Saturday, November 22, 2008

The Stranger in Me

"South Boston, huh? You ever see Whitey?"
"Ha, no, never."
"You know who I'm talking about, right?"
"Of course, I do. Whitey Bulger. I'd be set if I saw him."
"You and me both."

This is a weird phenomenon, even for myself, but get me talking to some hardened Lowell cabbie and suddenly, I've got this accent from I don't know where and we're musing about Whitey. I don't even put on a Boston accent, 'cause that's not where I'm from, but I say Chelmsfuhd instead of Chelmsford, and talk about unions, laugh about turkeys, and remark on how the neighborhoods have changed.

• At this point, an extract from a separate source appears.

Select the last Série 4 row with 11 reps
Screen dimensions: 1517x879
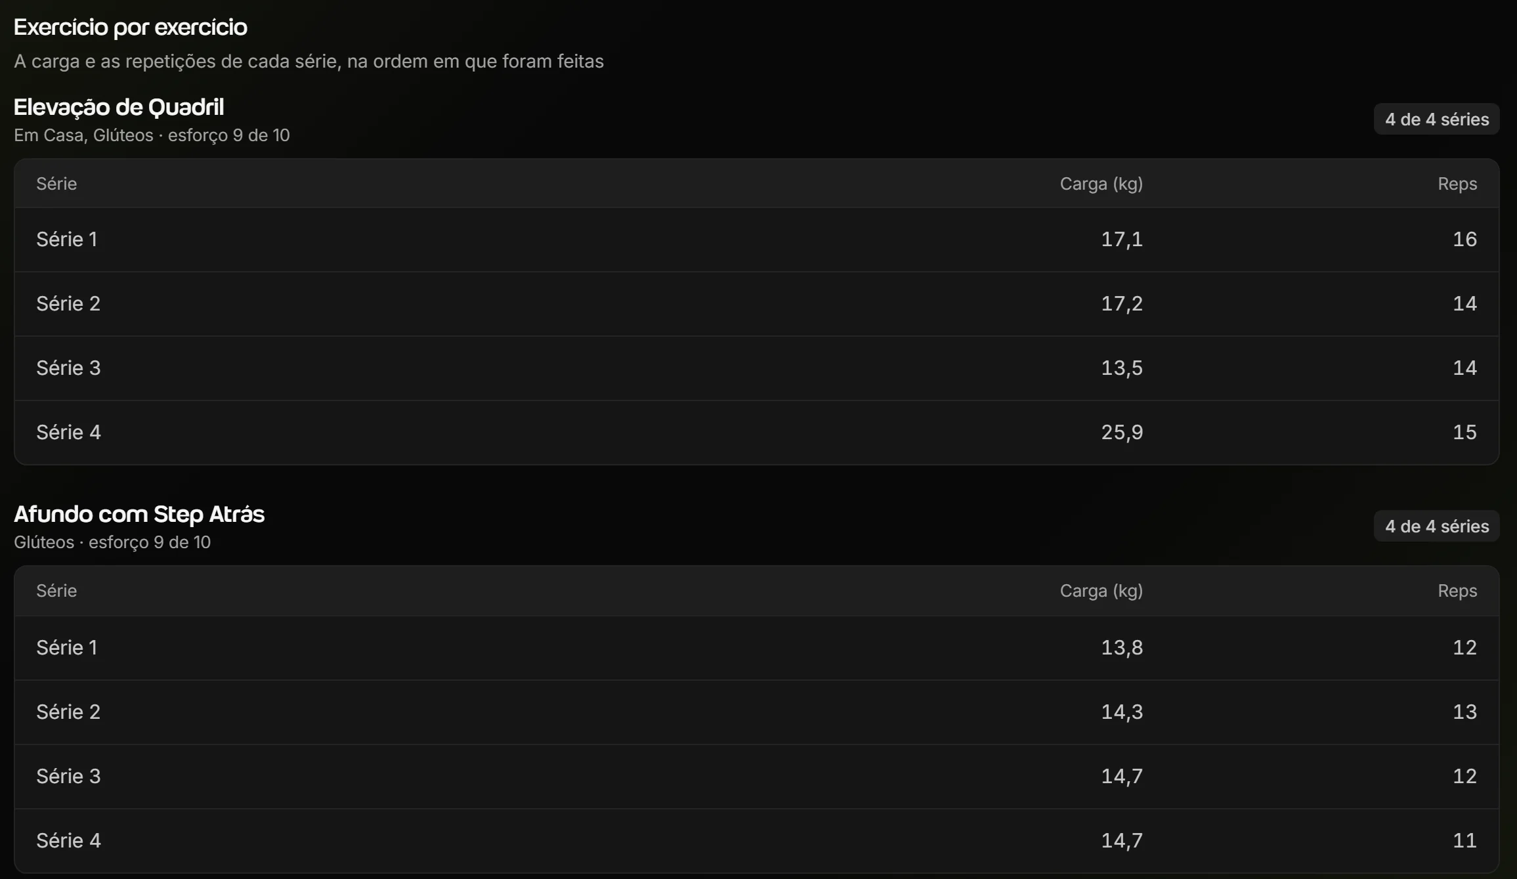coord(756,841)
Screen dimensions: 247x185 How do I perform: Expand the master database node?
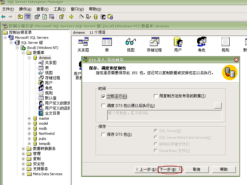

In Scotland, it only took me two weeks to adopt and then drop the local intonations. In Taiwan, in Boston, I don't try to talk in a way that fits in, I don't shirk from using the vocabulary and sarcasm that defines me, I stand by and stand out by my words. But get me close to home and talking with locals who've been there all their lives and I start talking like someone I'm not, but a character I've studied for fifteen years. I don't know why, maybe I'm being patronizing and think he'd find Regular Me too removed from his world, maybe I'm compensating because I know how xenophobic old timers are, or maybe, it's just fun to feel like a native sometime.